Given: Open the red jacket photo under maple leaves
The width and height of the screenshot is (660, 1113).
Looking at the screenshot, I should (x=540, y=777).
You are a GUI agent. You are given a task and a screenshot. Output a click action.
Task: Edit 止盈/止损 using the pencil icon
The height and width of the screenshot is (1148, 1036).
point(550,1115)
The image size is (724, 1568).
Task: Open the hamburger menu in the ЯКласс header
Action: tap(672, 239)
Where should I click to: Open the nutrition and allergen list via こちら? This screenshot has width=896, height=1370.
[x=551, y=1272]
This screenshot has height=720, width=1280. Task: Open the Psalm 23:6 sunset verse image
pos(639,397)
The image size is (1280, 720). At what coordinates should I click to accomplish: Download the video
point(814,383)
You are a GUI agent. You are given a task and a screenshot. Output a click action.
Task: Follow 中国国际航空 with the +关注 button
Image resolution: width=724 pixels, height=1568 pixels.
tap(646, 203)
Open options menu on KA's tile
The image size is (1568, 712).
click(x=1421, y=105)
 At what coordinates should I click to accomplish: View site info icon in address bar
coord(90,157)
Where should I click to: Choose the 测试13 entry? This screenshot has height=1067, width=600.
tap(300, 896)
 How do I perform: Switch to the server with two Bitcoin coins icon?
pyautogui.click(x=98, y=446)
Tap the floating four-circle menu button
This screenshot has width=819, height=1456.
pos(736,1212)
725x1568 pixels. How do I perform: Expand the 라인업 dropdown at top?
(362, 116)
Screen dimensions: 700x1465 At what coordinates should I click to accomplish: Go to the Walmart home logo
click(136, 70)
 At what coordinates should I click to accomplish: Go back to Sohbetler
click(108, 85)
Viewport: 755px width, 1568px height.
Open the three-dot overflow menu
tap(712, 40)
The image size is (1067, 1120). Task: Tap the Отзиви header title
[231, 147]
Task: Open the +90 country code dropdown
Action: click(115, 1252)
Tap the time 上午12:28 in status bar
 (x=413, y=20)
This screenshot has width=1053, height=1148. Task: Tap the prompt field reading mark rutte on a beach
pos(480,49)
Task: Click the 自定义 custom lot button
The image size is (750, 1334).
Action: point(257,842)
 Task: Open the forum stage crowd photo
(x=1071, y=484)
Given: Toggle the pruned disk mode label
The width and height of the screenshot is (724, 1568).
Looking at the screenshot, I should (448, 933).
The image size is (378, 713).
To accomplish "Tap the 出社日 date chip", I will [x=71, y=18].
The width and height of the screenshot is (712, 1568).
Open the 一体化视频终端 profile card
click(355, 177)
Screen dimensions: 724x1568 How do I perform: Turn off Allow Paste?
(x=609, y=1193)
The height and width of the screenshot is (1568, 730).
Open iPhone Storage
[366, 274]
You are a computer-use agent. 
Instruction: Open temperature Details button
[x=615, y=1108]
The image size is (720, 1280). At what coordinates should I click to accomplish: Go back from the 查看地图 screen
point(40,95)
______________________________
■ **Stated goal**
Rewrite all the records above as a numbered list, one line per item, with the blank lines dropped.

■ **Response to this task**
1. Given: Open the red jacket photo under maple leaves
2. The width and height of the screenshot is (660, 1113).
3. Looking at the screenshot, I should (x=540, y=777).
4. You are a GUI agent. You are given a task and a screenshot. Output a click action.
5. Task: Edit 止盈/止损 using the pencil icon
6. The height and width of the screenshot is (1148, 1036).
7. point(550,1115)
8. The image size is (724, 1568).
9. Task: Open the hamburger menu in the ЯКласс header
10. Action: tap(672, 239)
11. Where should I click to: Open the nutrition and allergen list via こちら? This screenshot has width=896, height=1370.
12. [x=551, y=1272]
13. This screenshot has height=720, width=1280. Task: Open the Psalm 23:6 sunset verse image
14. pos(639,397)
15. The image size is (1280, 720). At what coordinates should I click to accomplish: Download the video
16. point(814,383)
17. You are a GUI agent. You are given a task and a screenshot. Output a click action.
18. Task: Follow 中国国际航空 with the +关注 button
19. Image resolution: width=724 pixels, height=1568 pixels.
20. tap(646, 203)
21. Open options menu on KA's tile
22. The image size is (1568, 712).
23. click(x=1421, y=105)
24.  At what coordinates should I click to accomplish: View site info icon in address bar
25. coord(90,157)
26. Where should I click to: Choose the 测试13 entry? This screenshot has height=1067, width=600.
27. tap(300, 896)
28.  How do I perform: Switch to the server with two Bitcoin coins icon?
29. pyautogui.click(x=98, y=446)
30. Tap the floating four-circle menu button
31. This screenshot has width=819, height=1456.
32. pos(736,1212)
33. 725x1568 pixels. How do I perform: Expand the 라인업 dropdown at top?
34. (362, 116)
35. Screen dimensions: 700x1465 At what coordinates should I click to accomplish: Go to the Walmart home logo
36. click(136, 70)
37.  At what coordinates should I click to accomplish: Go back to Sohbetler
38. click(108, 85)
39. Viewport: 755px width, 1568px height.
40. Open the three-dot overflow menu
41. tap(712, 40)
42. The image size is (1067, 1120). Task: Tap the Отзиви header title
43. [231, 147]
44. Task: Open the +90 country code dropdown
45. Action: click(115, 1252)
46. Tap the time 上午12:28 in status bar
47.  (x=413, y=20)
48. This screenshot has width=1053, height=1148. Task: Tap the prompt field reading mark rutte on a beach
49. pos(480,49)
50. Task: Click the 自定义 custom lot button
51. The image size is (750, 1334).
52. Action: point(257,842)
53.  Task: Open the forum stage crowd photo
54. (x=1071, y=484)
55. Given: Toggle the pruned disk mode label
56. The width and height of the screenshot is (724, 1568).
57. Looking at the screenshot, I should (448, 933).
58. The image size is (378, 713).
59. To accomplish "Tap the 出社日 date chip", I will [x=71, y=18].
60. The width and height of the screenshot is (712, 1568).
61. Open the 一体化视频终端 profile card
62. click(355, 177)
63. Screen dimensions: 724x1568 How do I perform: Turn off Allow Paste?
64. (x=609, y=1193)
65. The height and width of the screenshot is (1568, 730).
66. Open iPhone Storage
67. [366, 274]
68. You are a computer-use agent. 
69. Instruction: Open temperature Details button
70. [x=615, y=1108]
71. The image size is (720, 1280). At what coordinates should I click to accomplish: Go back from the 查看地图 screen
72. point(40,95)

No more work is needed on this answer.